(The data):
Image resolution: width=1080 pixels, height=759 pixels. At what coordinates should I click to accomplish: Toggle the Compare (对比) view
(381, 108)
...
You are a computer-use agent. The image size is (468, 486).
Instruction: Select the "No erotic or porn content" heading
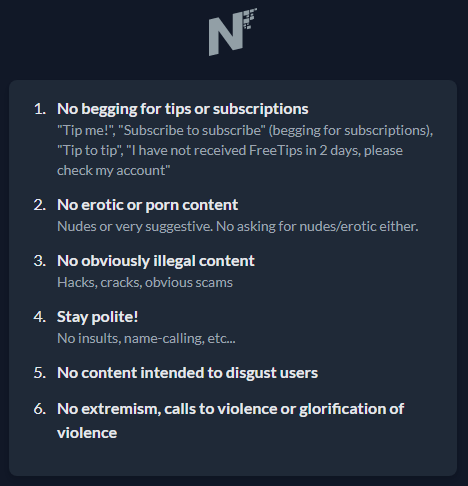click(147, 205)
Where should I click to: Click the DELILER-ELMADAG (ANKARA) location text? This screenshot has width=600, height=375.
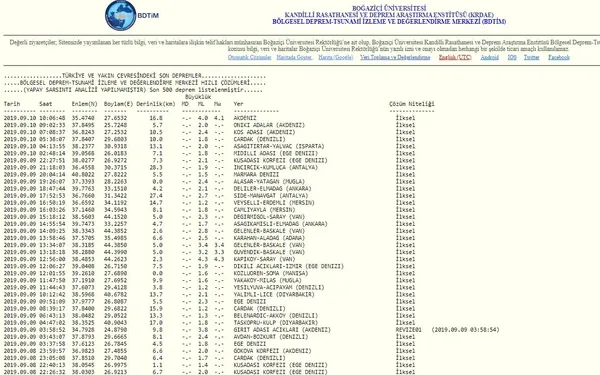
* * *
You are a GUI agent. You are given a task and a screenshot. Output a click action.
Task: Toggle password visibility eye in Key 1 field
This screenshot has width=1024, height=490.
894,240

(The problem):
What lines in the data hold the word "agent"? Return them.

(Answer to the exercise):
You are a computer-use agent. The image size is (468, 486).
You are a GUI agent. You are given a task and a screenshot. Output a click action.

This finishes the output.